→ **Your task**:
Which lines below fall between the one containing "octubre 2016 (32, 2193)" and the one containing "enero 2021 (29, 2071)"? Repeat them exactly, counting both of those lines, and add nothing else.

→ **Collection entries**:
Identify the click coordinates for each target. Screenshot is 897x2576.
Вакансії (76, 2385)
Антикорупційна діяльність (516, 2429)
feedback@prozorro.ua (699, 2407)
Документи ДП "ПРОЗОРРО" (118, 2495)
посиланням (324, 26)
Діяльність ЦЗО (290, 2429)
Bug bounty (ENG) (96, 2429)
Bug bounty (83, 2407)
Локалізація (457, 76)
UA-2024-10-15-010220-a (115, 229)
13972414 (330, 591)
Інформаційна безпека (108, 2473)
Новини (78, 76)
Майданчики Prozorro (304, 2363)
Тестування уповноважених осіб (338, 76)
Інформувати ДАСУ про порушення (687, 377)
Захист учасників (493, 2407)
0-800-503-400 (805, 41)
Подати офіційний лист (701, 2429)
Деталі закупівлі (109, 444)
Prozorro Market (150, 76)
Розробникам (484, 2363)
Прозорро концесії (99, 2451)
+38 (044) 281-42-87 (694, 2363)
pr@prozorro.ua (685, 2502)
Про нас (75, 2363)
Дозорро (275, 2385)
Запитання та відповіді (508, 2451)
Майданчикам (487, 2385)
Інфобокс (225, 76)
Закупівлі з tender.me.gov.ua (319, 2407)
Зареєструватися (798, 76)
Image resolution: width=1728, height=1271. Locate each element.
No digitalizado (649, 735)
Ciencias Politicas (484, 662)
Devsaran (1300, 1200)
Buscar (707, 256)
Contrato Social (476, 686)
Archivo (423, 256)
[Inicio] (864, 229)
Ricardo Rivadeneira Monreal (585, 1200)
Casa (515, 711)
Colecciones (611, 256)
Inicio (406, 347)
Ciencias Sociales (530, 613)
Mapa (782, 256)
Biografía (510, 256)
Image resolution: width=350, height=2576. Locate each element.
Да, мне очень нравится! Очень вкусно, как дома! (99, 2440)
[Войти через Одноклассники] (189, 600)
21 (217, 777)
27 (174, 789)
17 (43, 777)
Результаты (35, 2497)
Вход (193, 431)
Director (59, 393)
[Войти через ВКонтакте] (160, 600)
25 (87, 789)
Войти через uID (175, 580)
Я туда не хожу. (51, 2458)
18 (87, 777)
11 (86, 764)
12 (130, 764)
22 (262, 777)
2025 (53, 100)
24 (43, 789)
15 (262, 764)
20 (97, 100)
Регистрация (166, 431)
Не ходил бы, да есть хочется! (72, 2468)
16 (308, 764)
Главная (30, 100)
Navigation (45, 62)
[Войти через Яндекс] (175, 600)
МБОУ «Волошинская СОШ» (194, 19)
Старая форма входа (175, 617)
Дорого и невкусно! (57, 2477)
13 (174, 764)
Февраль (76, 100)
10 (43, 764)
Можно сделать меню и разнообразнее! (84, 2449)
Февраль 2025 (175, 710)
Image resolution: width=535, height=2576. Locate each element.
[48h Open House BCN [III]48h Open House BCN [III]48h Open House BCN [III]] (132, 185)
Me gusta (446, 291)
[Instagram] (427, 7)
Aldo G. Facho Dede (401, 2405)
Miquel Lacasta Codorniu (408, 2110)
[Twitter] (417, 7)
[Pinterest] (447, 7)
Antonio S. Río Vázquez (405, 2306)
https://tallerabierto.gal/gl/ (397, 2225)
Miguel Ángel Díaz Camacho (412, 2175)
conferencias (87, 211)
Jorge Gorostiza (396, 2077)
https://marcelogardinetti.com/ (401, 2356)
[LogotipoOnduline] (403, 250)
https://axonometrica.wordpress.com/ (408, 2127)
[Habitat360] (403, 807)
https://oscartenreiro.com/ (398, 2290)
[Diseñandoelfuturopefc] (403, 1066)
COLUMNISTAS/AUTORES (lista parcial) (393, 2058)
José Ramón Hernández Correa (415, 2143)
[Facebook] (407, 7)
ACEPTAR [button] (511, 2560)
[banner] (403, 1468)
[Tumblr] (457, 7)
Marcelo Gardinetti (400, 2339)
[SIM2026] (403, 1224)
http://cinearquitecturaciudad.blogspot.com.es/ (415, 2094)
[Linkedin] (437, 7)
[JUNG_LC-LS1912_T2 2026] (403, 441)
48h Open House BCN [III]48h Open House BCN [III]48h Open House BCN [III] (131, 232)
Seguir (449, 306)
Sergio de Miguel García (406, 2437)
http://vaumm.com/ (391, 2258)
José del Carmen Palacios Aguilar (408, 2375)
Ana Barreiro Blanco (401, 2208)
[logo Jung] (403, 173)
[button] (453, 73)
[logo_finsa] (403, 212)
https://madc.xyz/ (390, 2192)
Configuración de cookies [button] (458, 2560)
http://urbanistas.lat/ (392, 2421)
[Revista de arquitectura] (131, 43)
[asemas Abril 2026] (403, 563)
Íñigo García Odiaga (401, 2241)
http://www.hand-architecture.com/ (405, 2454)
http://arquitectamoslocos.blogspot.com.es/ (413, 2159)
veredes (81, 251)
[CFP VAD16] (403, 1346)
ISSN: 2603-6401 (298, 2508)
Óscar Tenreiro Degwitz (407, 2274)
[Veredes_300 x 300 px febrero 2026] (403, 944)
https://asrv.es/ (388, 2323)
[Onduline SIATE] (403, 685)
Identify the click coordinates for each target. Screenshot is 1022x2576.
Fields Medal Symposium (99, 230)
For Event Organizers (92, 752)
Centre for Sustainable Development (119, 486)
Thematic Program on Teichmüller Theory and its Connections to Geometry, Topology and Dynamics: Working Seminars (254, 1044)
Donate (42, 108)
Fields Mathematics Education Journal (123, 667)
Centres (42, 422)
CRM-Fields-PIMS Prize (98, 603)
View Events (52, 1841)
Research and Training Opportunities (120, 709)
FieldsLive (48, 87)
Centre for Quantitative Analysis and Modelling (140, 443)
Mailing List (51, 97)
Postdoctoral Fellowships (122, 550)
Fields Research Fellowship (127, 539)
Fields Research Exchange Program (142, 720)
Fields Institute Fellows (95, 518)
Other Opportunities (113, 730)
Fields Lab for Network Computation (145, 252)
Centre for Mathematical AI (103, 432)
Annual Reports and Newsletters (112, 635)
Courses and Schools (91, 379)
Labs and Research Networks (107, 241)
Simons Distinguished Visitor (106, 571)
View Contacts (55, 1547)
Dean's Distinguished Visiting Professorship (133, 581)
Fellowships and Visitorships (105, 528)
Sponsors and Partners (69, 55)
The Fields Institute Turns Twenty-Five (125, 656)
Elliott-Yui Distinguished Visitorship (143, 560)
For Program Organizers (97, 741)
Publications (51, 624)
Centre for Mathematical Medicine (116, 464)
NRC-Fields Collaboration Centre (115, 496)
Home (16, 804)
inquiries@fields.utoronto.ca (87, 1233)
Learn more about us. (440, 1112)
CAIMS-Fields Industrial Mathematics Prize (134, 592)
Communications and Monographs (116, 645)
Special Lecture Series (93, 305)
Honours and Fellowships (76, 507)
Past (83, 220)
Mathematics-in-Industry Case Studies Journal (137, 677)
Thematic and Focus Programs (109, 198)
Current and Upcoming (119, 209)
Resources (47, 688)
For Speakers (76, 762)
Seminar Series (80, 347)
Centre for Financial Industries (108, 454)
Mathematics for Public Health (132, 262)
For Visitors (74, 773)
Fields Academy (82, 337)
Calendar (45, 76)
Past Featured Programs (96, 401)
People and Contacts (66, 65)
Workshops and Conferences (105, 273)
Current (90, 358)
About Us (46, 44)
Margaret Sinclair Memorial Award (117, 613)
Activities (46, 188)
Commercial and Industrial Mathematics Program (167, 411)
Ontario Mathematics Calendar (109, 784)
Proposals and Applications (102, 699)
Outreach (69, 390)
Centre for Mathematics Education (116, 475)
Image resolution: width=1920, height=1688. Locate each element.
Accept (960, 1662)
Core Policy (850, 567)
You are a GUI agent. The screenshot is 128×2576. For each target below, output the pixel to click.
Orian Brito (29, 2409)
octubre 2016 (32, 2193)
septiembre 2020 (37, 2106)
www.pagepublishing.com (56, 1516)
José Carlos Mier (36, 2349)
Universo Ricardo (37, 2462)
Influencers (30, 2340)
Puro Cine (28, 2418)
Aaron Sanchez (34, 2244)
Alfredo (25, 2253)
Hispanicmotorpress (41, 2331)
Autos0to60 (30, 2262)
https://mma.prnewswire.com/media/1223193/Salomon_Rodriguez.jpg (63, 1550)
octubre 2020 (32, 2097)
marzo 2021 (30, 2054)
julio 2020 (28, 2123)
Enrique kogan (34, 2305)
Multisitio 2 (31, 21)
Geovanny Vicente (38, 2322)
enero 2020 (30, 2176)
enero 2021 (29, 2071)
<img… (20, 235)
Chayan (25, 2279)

→ **Task response**:
octubre 2016 (32, 2193)
septiembre 2020 (37, 2106)
www.pagepublishing.com (56, 1516)
José Carlos Mier (36, 2349)
Universo Ricardo (37, 2462)
Influencers (30, 2340)
Puro Cine (28, 2418)
Aaron Sanchez (34, 2244)
Alfredo (25, 2253)
Hispanicmotorpress (41, 2331)
Autos0to60 (30, 2262)
https://mma.prnewswire.com/media/1223193/Salomon_Rodriguez.jpg (63, 1550)
octubre 2020 (32, 2097)
marzo 2021 (30, 2054)
julio 2020 (28, 2123)
Enrique kogan (34, 2305)
Multisitio 2 (31, 21)
Geovanny Vicente (38, 2322)
enero 2020 (30, 2176)
enero 2021 (29, 2071)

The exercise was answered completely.